I don’t know how to build myself up.

But it’s not my fucking fault. Fuck this piece of shit fucking rapist I hope he fucking dies. I don’t wish rape on ANYONE BUT rapists. I hope every sense of security and self is fucking stolen from them, along with their souls as they sit lifeless wondering if their body is theirs. I hope he fucking rots inside out. I hope he gets gntted and shit shoved down his throat. I hope the worst, most vile and cruel death he could never endure, one that would make the strongest person vomit just from HEARING about the crime scene.

I hate that I couldn’t go to the cops. My mom didn’t want to be charged for underage distribution of alcohol. No CPS again. I wanted to tell my boyfriend what happened to me because it was so fucking traumatizing and life altering, but my mom said “he wouldn’t understand”; and he doesn’t. I still believe he blames me for being raped. He told me what was I expecting? My own boyfriend. But that’s what I get for stopping down to his level.

My mom’s sick of me too. She was so tired of how being raped affected me. Sleeping in the same room I was raped in, and yet she told me I couldn’t keep holding on to it. Lmao.

I found out that the second time I was raped, my mom was awake that night. While I was being raped, my mom was right next door. 2 years later, she told me she knew he went to “check on me”. She never questioned why he never came back, never even came to check on me herself, even after I had alcohol poisoning.

And then 2022, she tells me I should’ve listened. It’s my fault because I didn’t listen to her. I blew up. I told her if she had listened to me in the first place, about the first time I tried to tell her about being raped, ABOUT NOT FUCKING INVITING HIM OVER, MAYBE I WOULDVE BEEN FUCKING SAFE. If my dad was here, he would’ve protected me.

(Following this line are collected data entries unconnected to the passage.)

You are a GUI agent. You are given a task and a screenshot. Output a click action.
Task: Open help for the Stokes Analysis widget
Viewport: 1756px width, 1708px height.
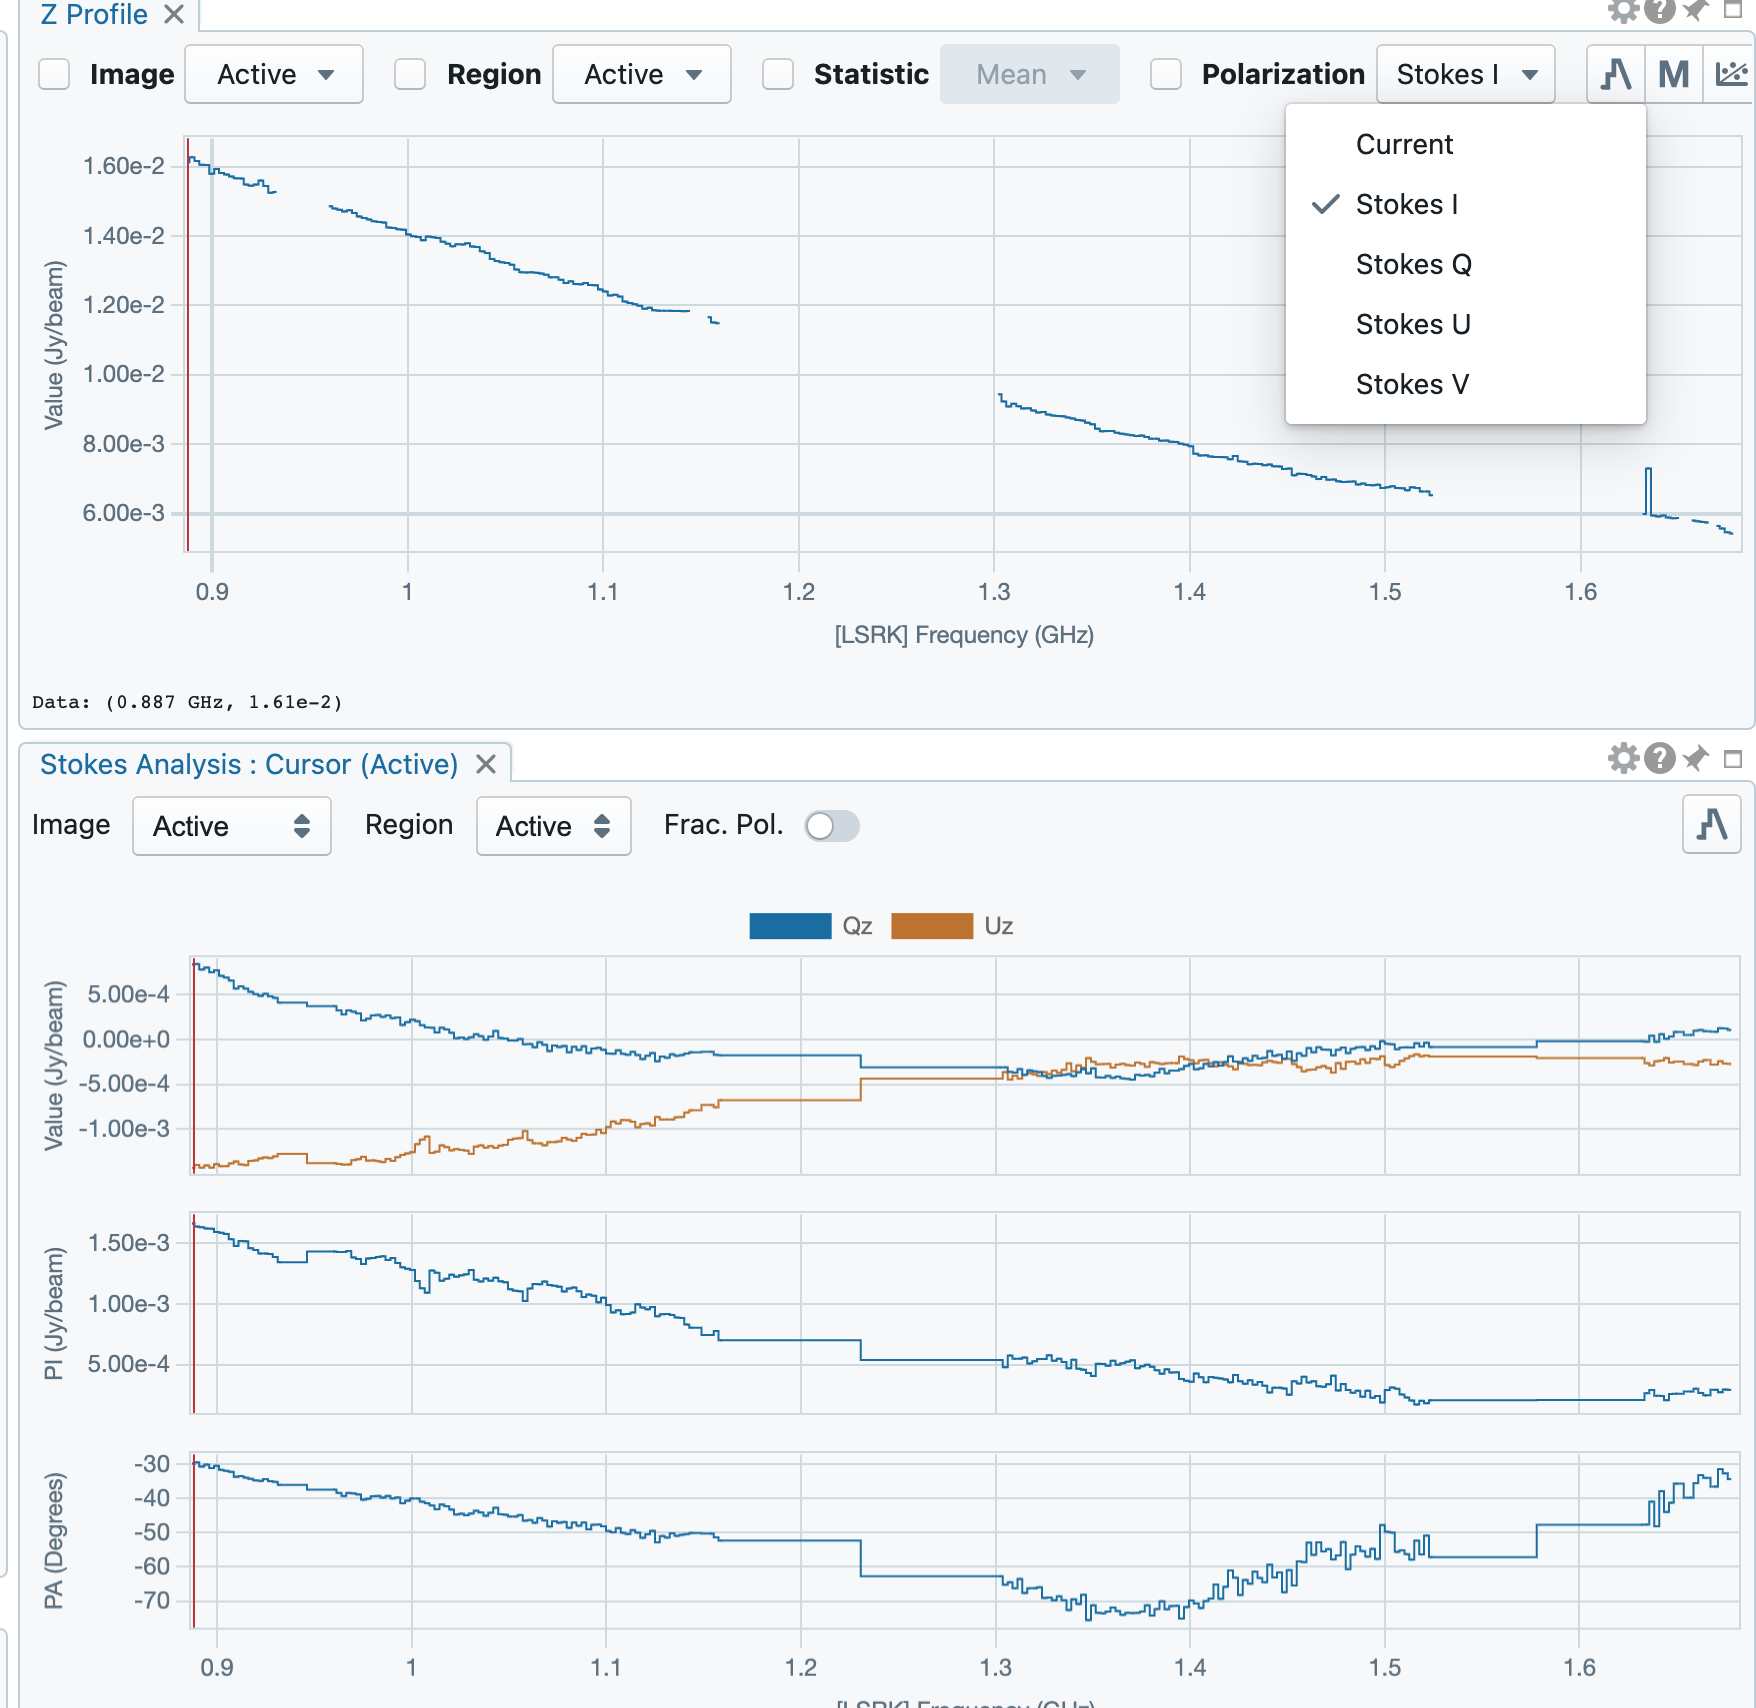(1659, 757)
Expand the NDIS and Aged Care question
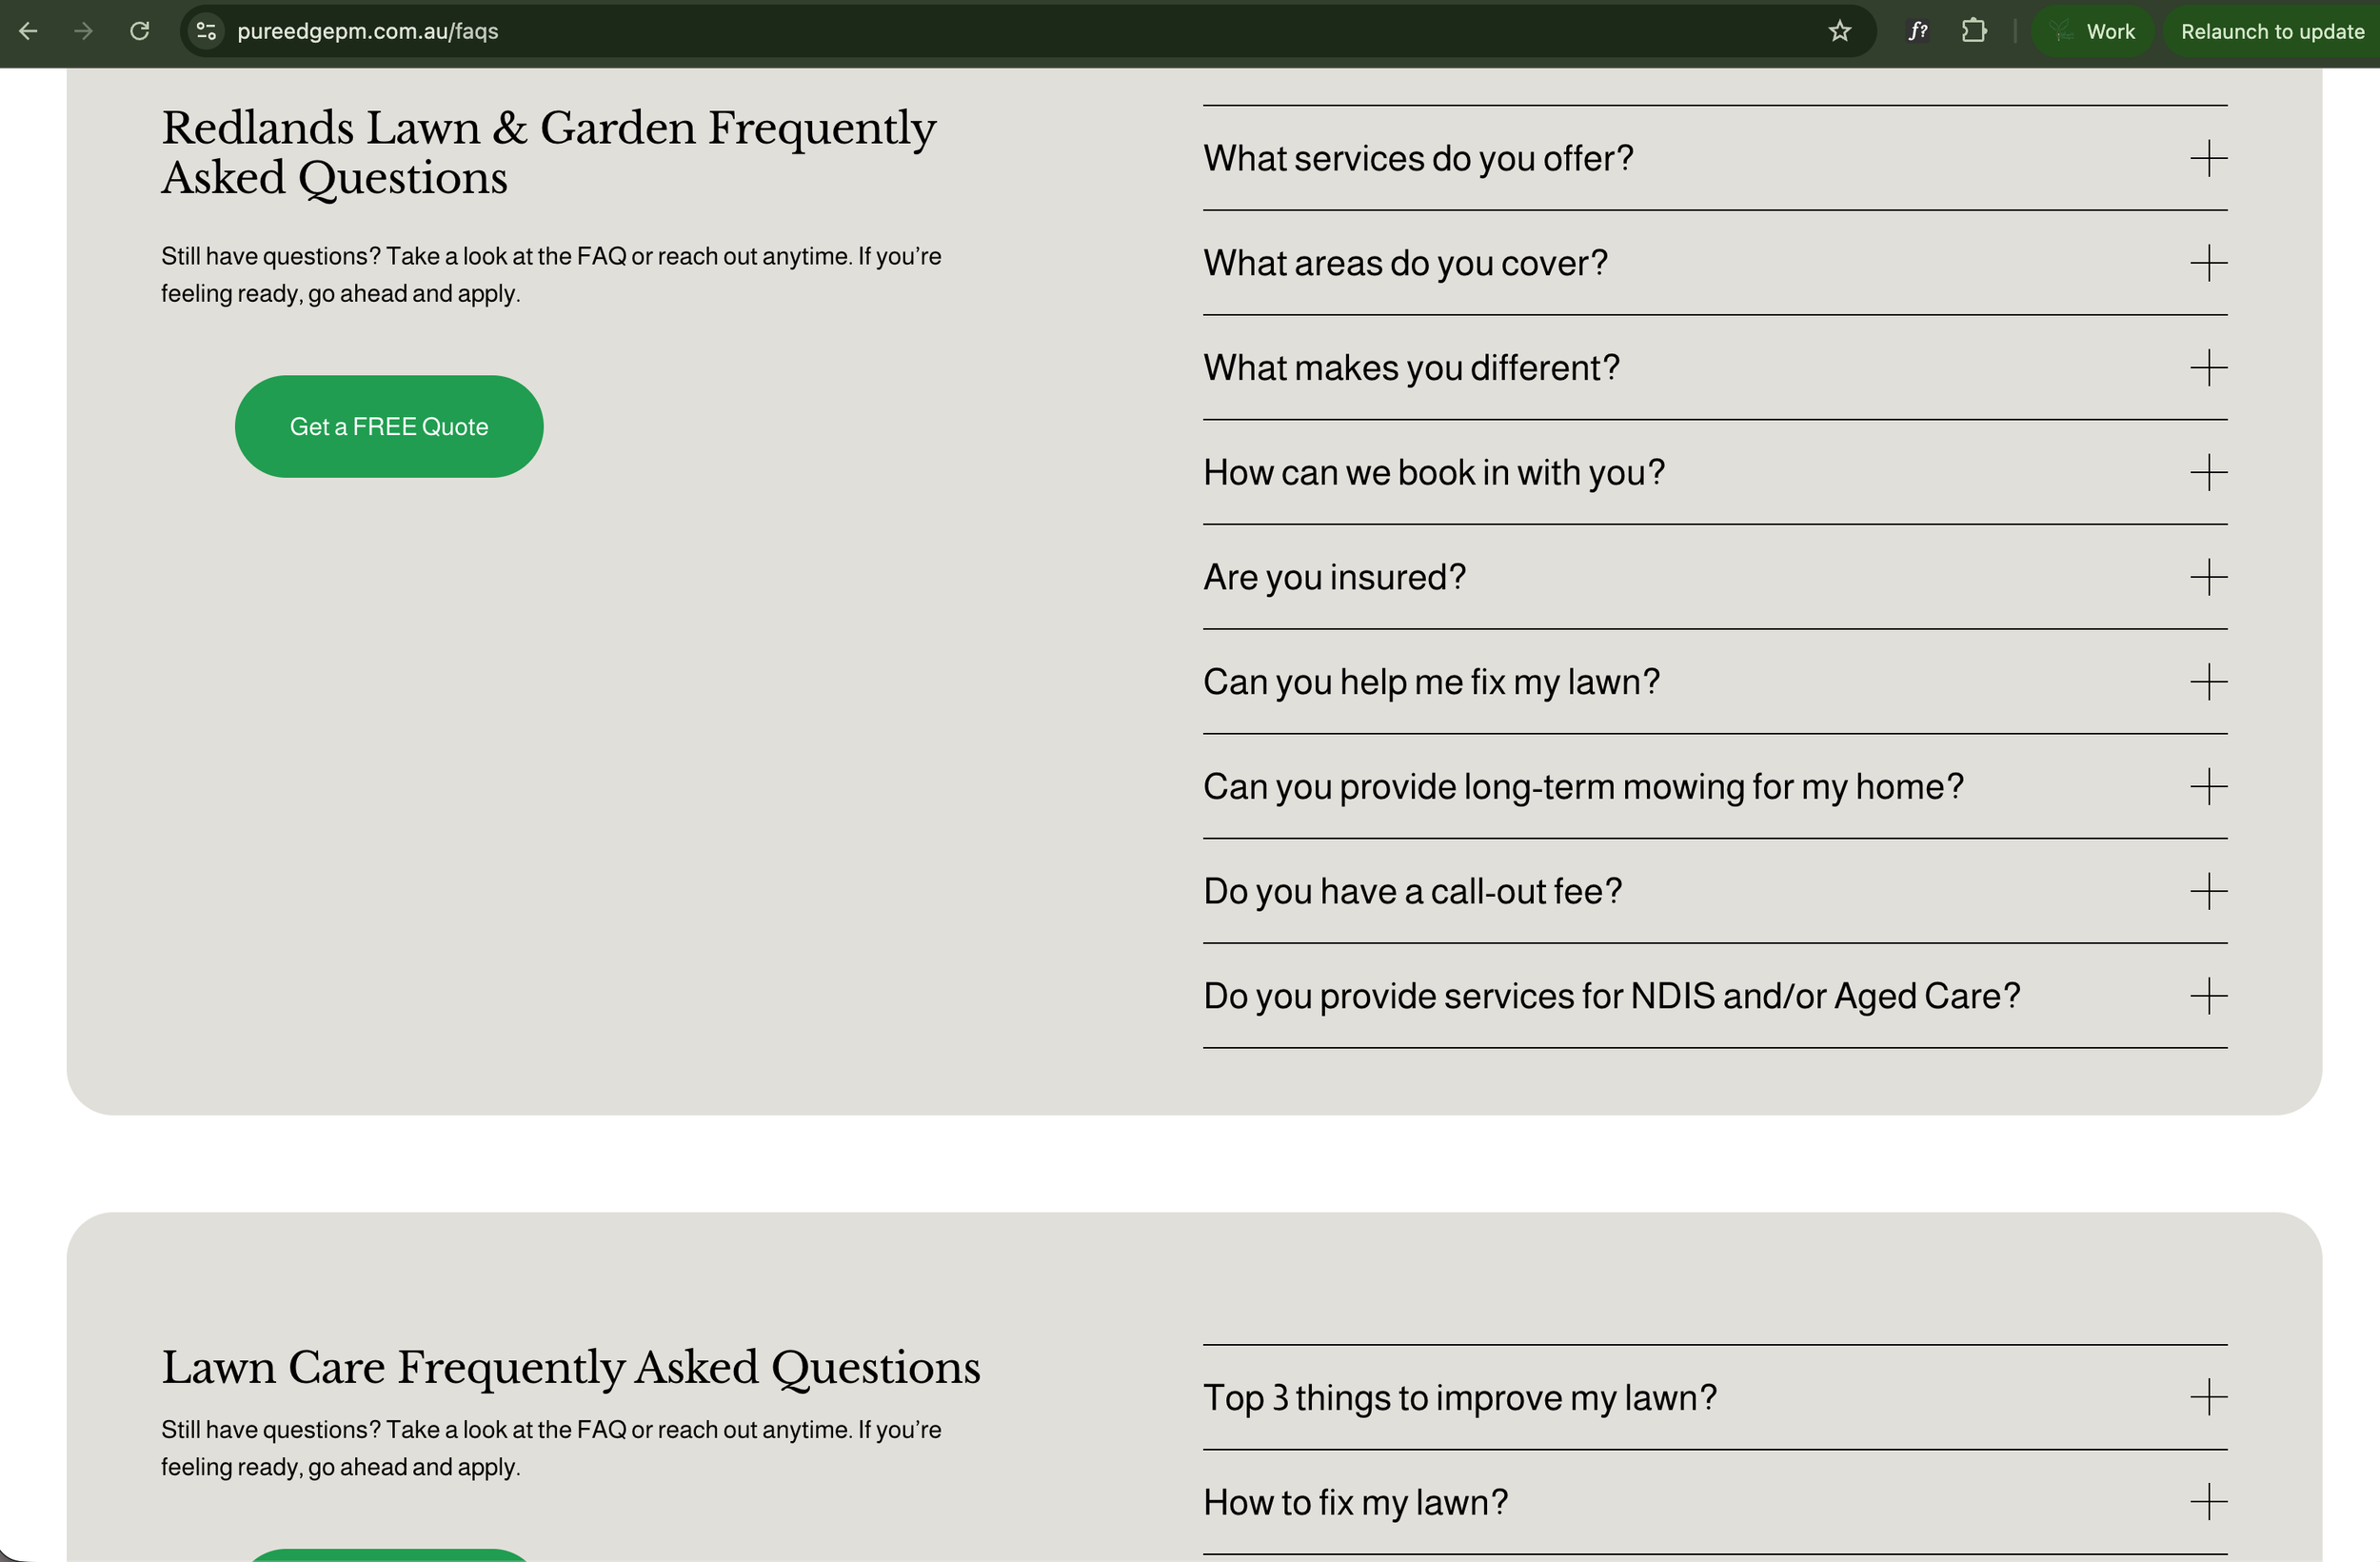Screen dimensions: 2380x1562 coord(2209,995)
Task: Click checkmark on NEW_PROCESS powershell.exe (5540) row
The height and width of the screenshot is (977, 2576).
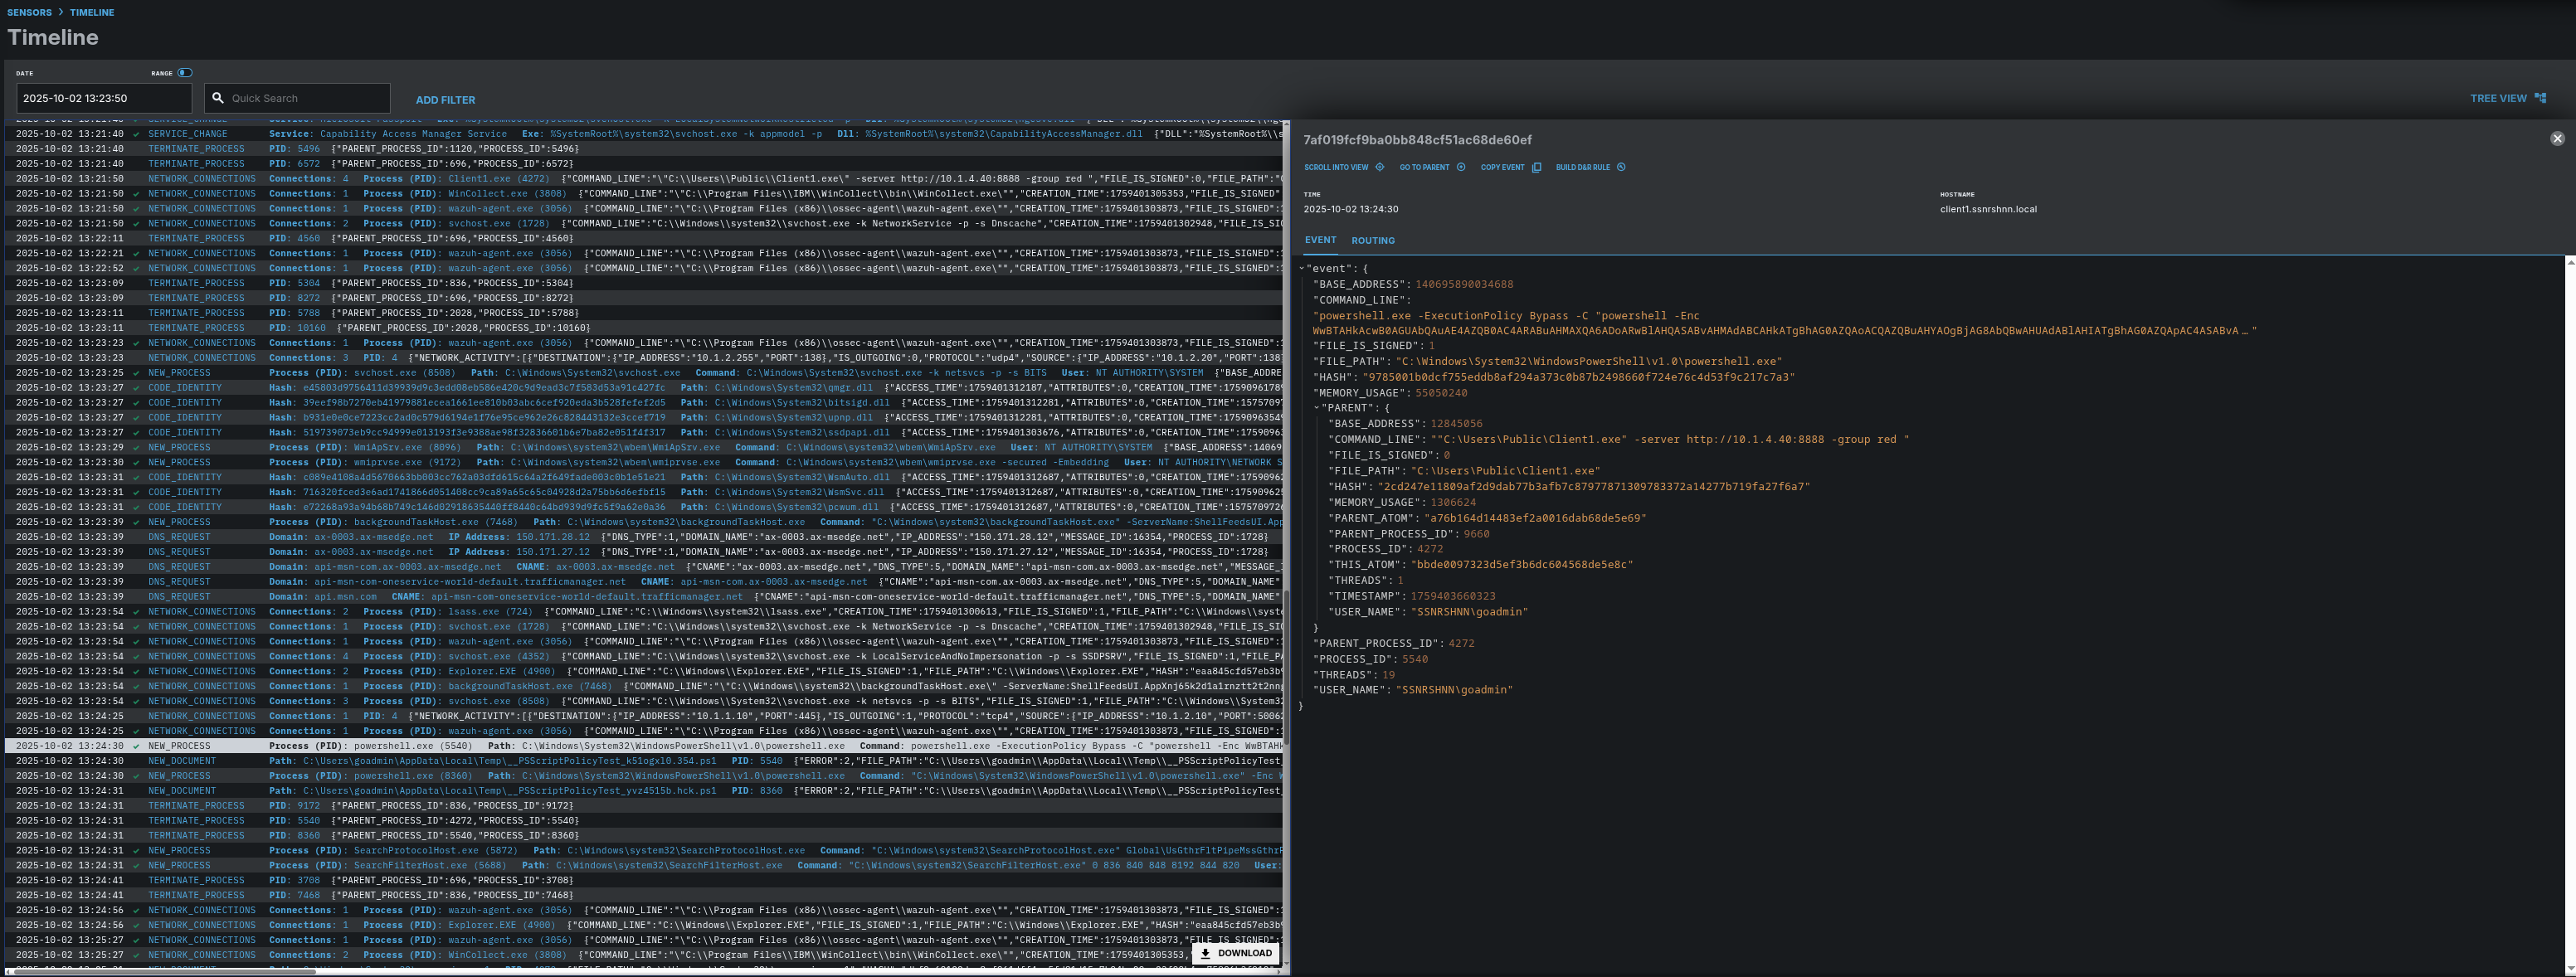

I feel so small. 2022 I had an abortion. My boyfriend put me in an ultimatum to choose him or my baby. I’m no good person, I wouldn’t have been a good mother, even though I so desperately wanted a family with my partner. I just want a family to care for, one I can protect. I couldn’t even protect my son from myself. I have so much fucking regret.

Now, my mom threatens to kick me out whenever I don’t want to engage in an argument. I still have self esteem issues and I haven’t even written a quarter of what the fuck went wrong. Sometimes I feel so hopeless and don’t even know where to start or look up. I fucking hate how I can’t get help here in America, I fucking hate this all so much. I hate feeing like my happiness will be stolen from me.

TLDR; I’m a fucking mess and I don’t even know where to start to build myself back up.